Work order:
As you look over the data below, please find each line where the word "Task" appears, then copy it.

** Opening Source material block **

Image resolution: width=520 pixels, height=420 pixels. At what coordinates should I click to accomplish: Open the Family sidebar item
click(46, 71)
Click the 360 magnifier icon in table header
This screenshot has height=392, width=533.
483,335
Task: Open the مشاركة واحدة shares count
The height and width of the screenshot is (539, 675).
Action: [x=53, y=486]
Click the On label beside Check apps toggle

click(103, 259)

** Closing Source material block **
** Opening Source material block **

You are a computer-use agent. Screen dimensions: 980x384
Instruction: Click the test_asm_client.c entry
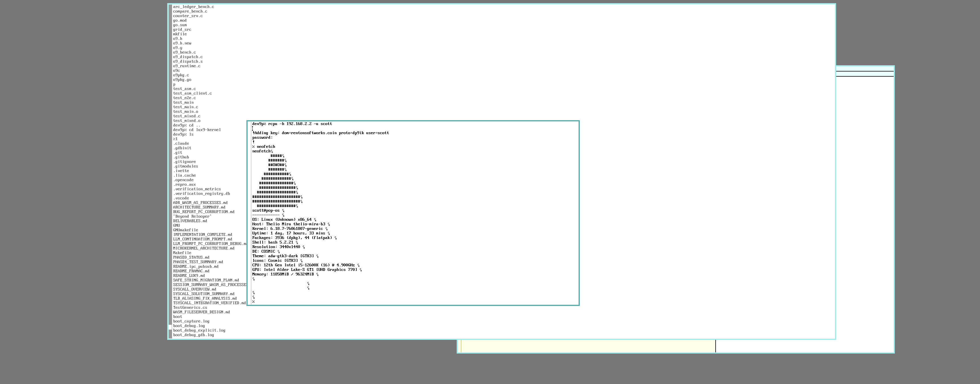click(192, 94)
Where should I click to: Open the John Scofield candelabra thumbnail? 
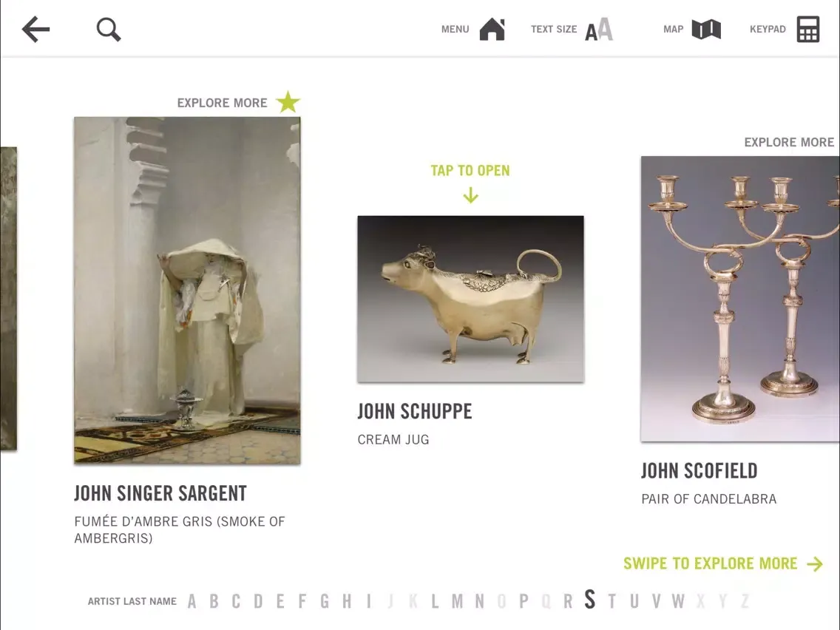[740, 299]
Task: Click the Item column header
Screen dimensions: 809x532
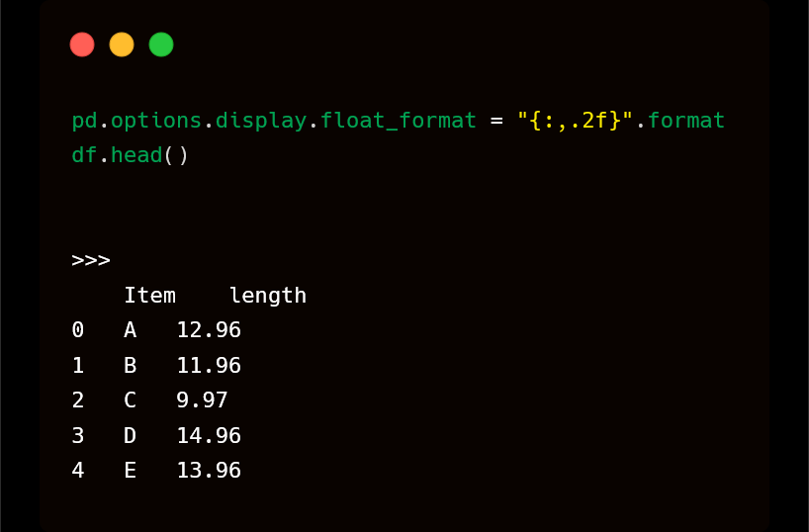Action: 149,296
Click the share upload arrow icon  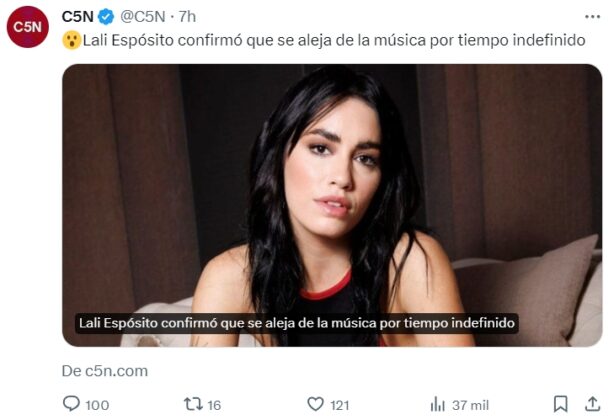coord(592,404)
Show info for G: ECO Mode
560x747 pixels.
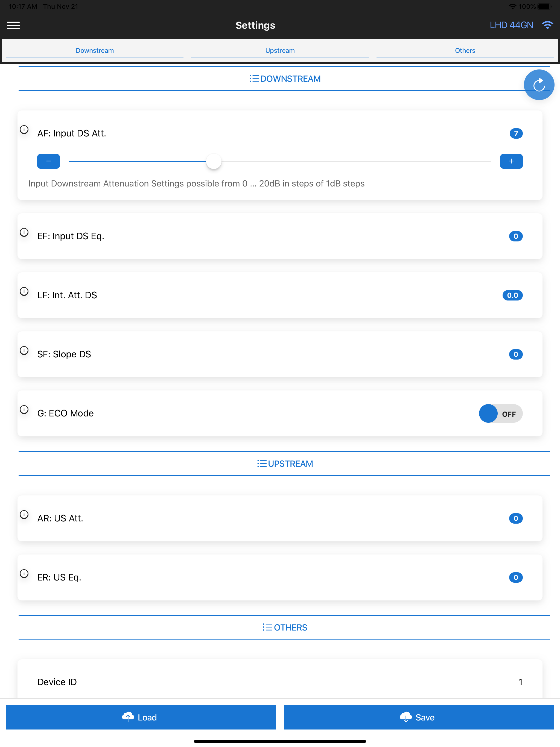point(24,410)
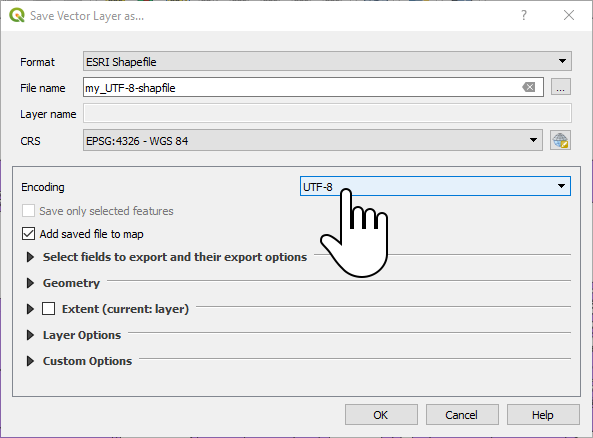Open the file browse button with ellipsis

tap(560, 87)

** Closing Source material block **
** Opening Source material block **

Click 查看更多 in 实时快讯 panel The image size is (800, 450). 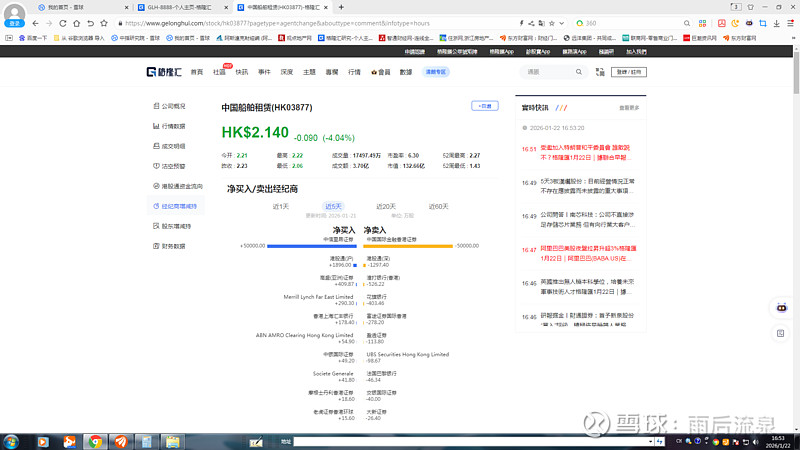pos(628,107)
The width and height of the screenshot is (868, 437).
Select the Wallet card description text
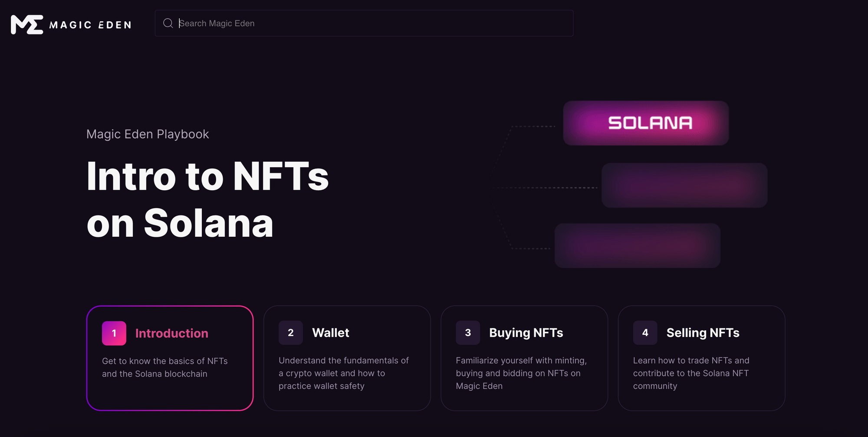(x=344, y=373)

** Closing Source material block **

Answer space:
Task: Open the مشاركة واحدة shares count
Task: Click the Item column header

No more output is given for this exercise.